労働収入から貯金をして資産を積み上げた場合、各階層にたどり着くまで、どれぐらいの時間が掛かるのかを確認してみましょう。

階層 \ 月5万円10万円20万円30万円40万円50万円
アッパーマス層50年25年13年8年6年5年
準富裕層83年42年21年14年10年8年
富裕層167年83年42年28年21年17年
超富裕層833年417年208年139年104年83年

実際には、勤続年数が長くなるにつれて年収が上がっていく傾向があるため、最初から一定のペースで貯金ができる訳ではありません。

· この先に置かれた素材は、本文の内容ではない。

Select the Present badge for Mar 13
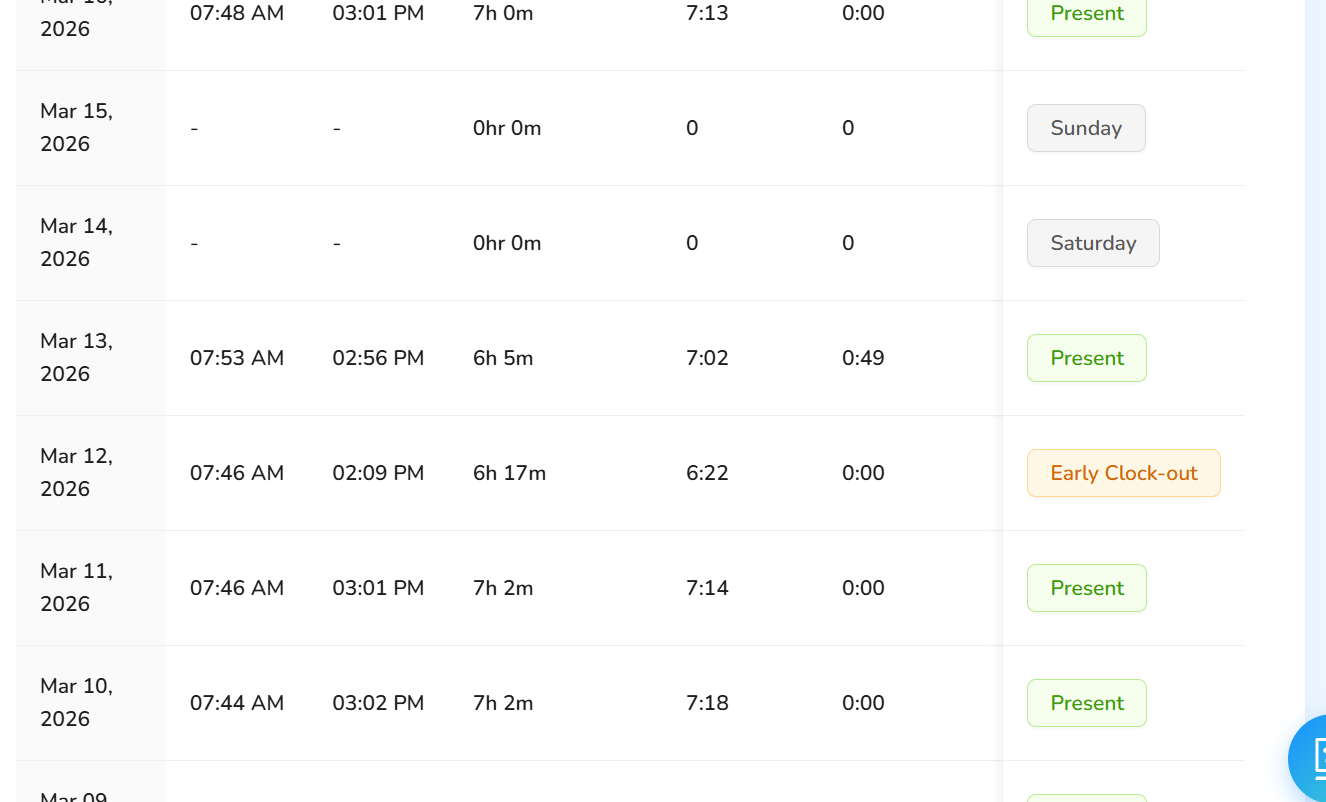This screenshot has width=1326, height=802. [1086, 358]
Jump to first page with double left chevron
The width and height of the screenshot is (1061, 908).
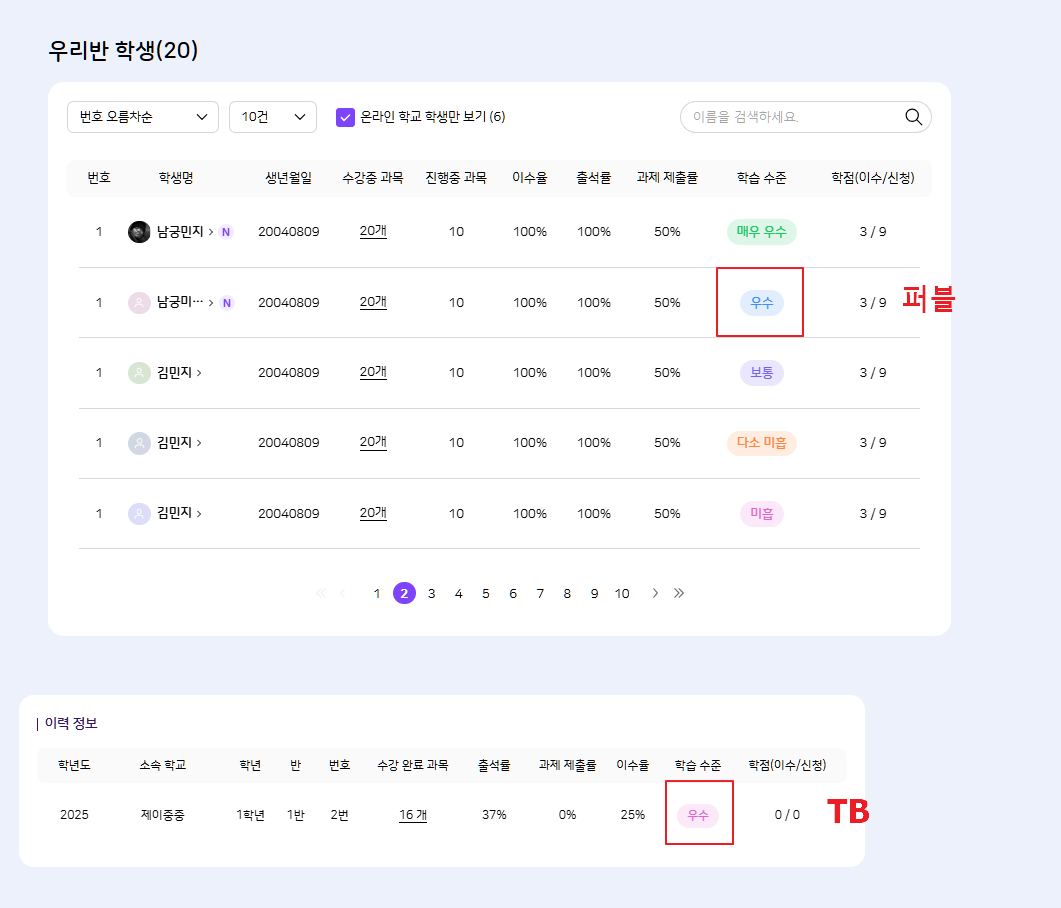point(320,593)
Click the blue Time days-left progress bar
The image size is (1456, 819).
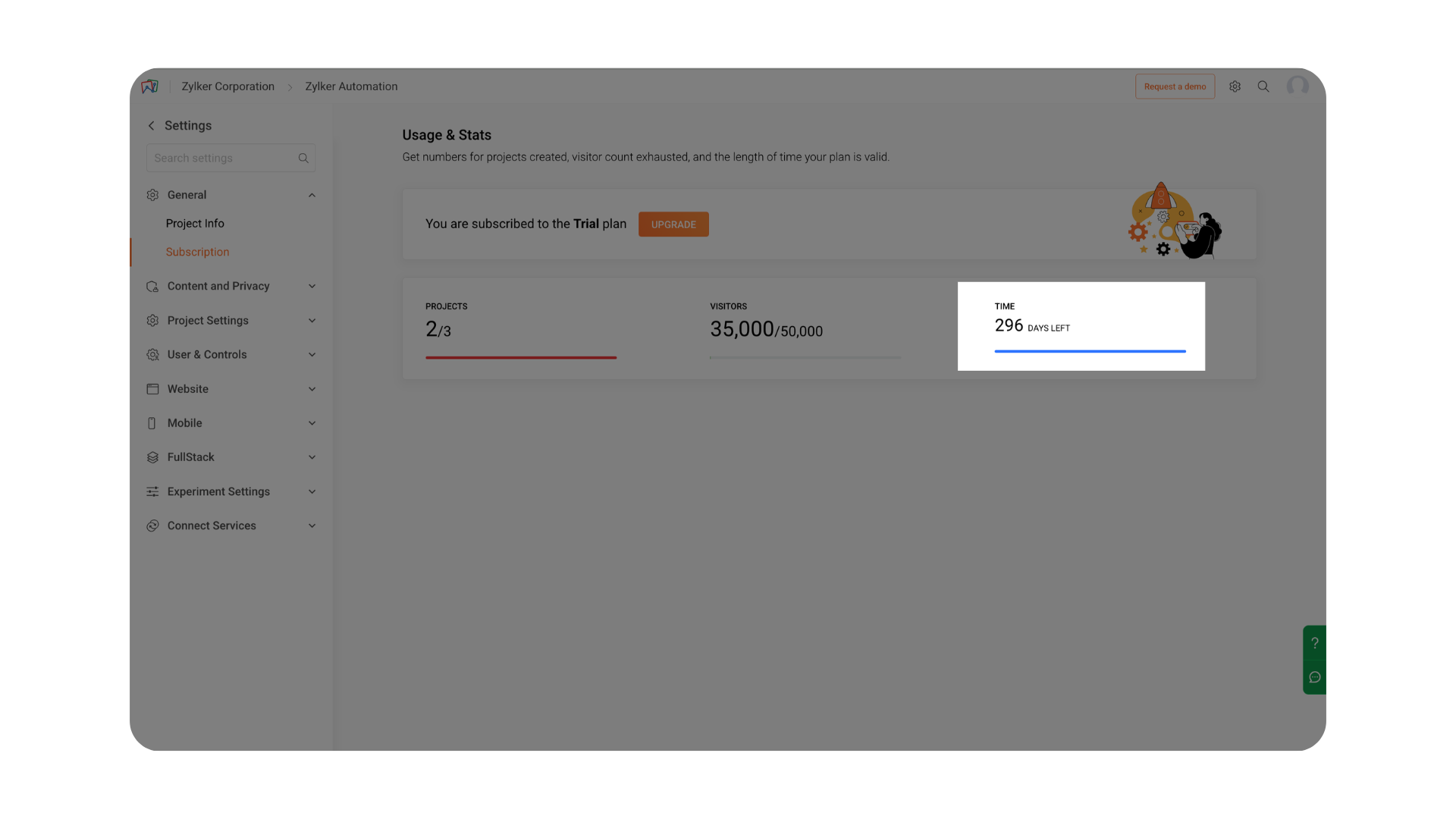click(x=1090, y=351)
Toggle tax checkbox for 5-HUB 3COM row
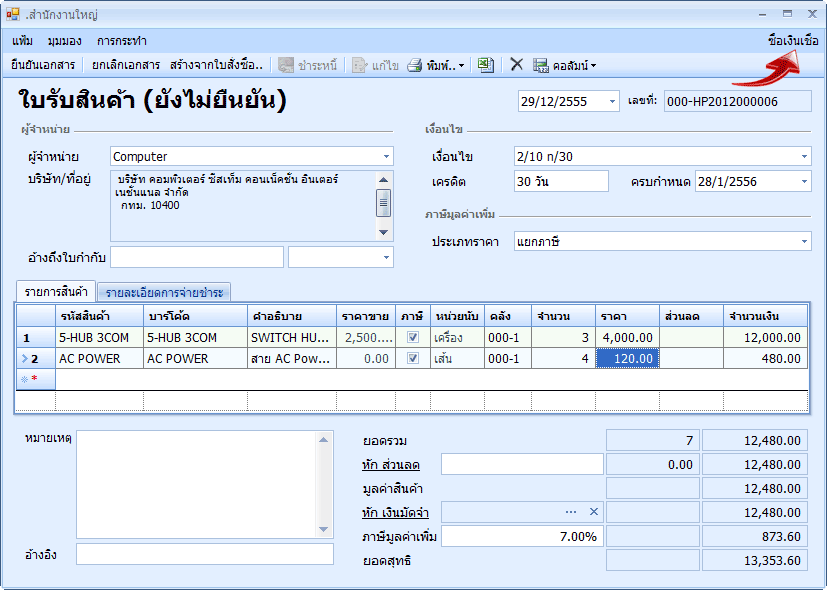 tap(413, 338)
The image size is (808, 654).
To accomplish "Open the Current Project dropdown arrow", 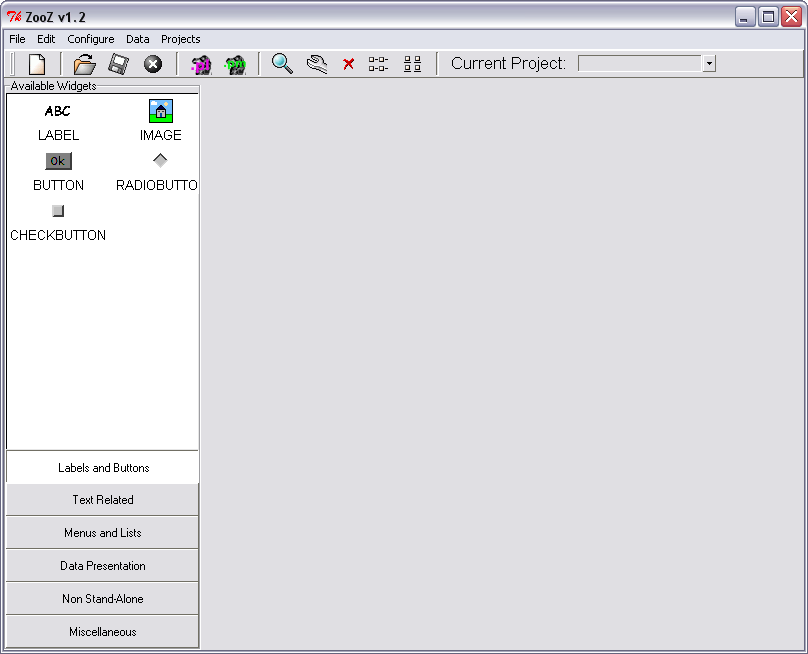I will 709,64.
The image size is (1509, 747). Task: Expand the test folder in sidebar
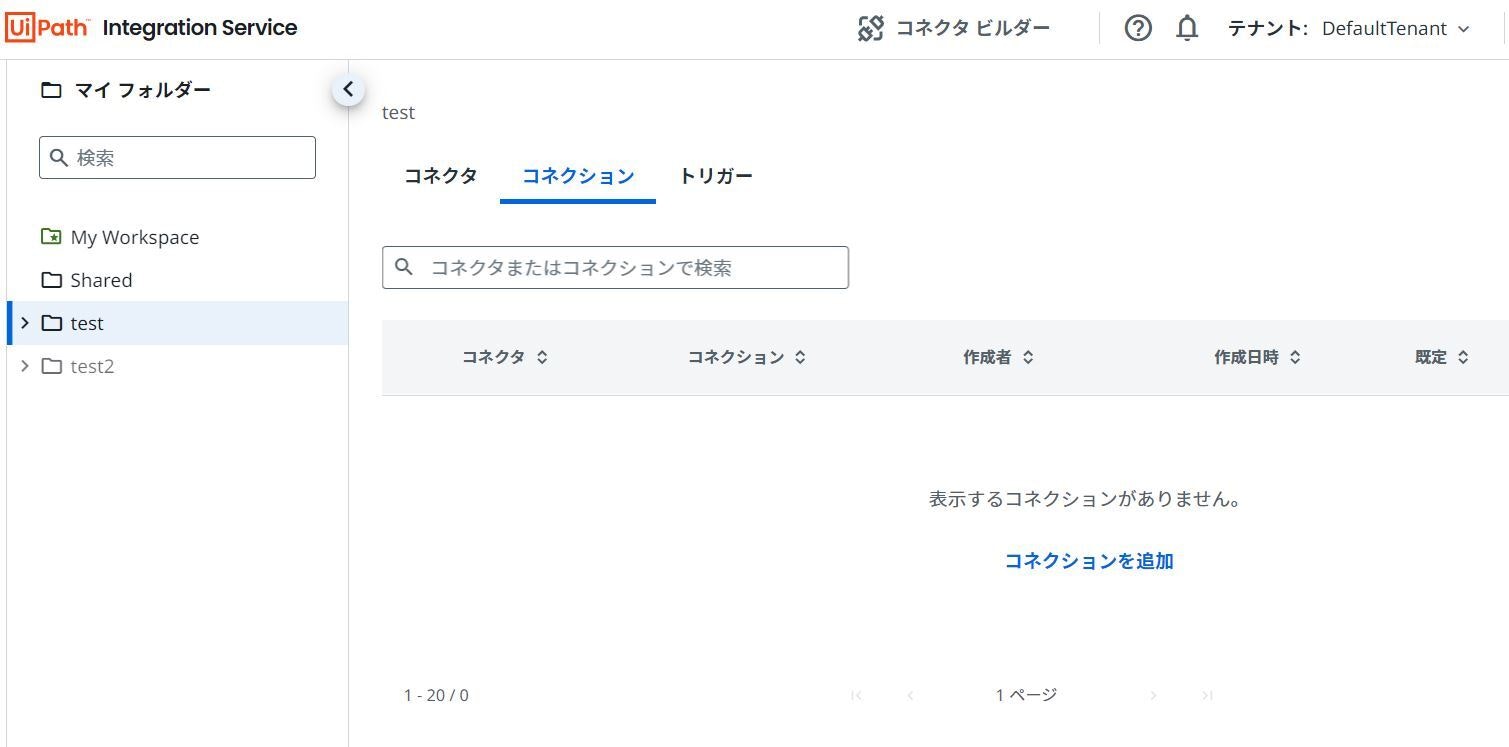(24, 322)
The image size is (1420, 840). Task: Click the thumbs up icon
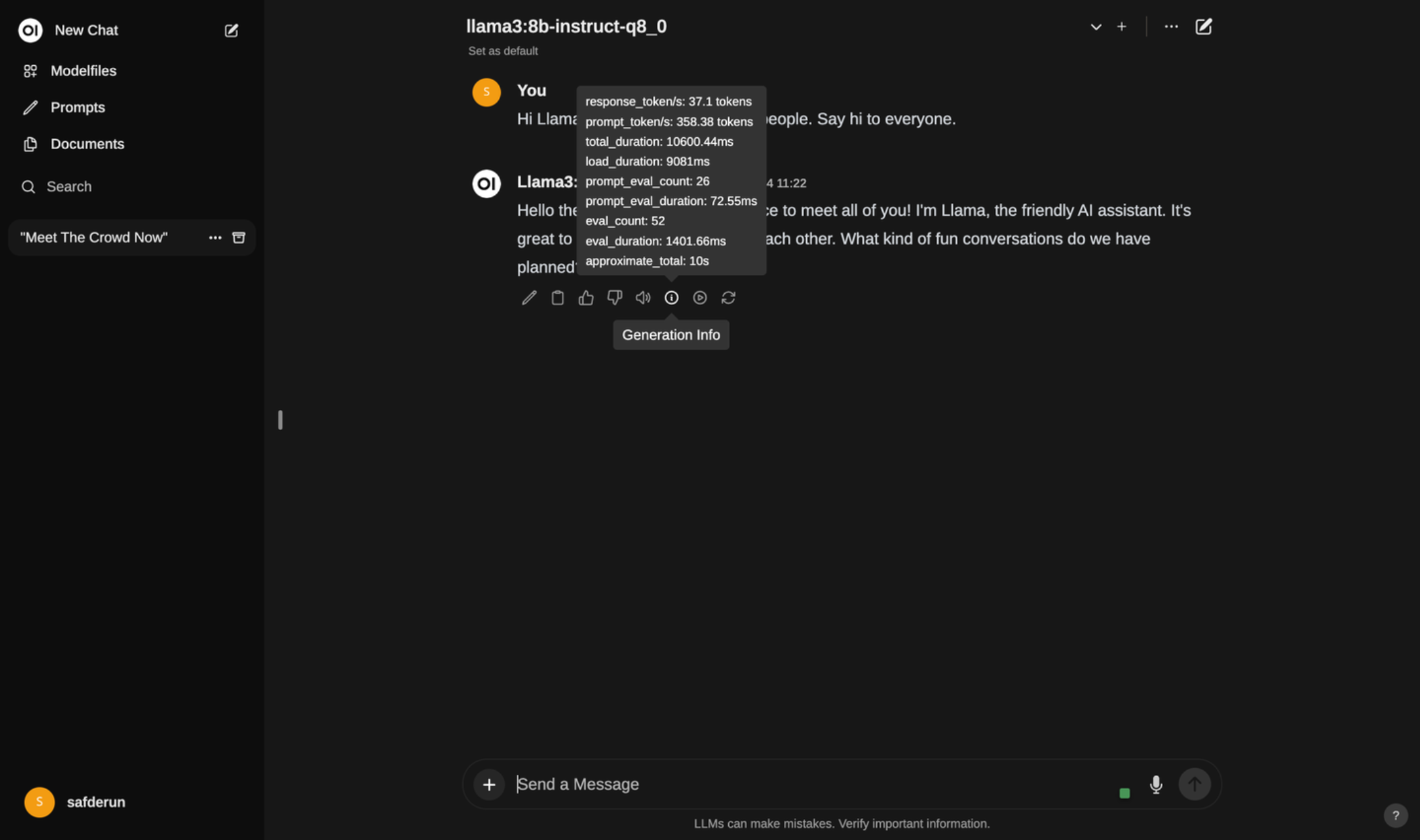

就職から定年までが約40年間だと考えると、アッパーマス層で月5万円以上、準富裕層で月10万円以上、富裕層で月20万円以上のペースが求められます。

毎月手取りの3割を貯金に回すと考えれば、アッパーマス層で世帯年収200万円以上、準富裕層で400万円以上、富裕層で800万円以上が必要でしょうか。

これらを実現可能と見るか実現不可能と見るかは世帯の状況によってそれぞれ違うと思いますが、1つの参考にすることはできます。

投資や節約によって資産形成を効率的に行うことも可能ですので、それぞれが目標とする資産額に到達できように頑張っていきたいですね。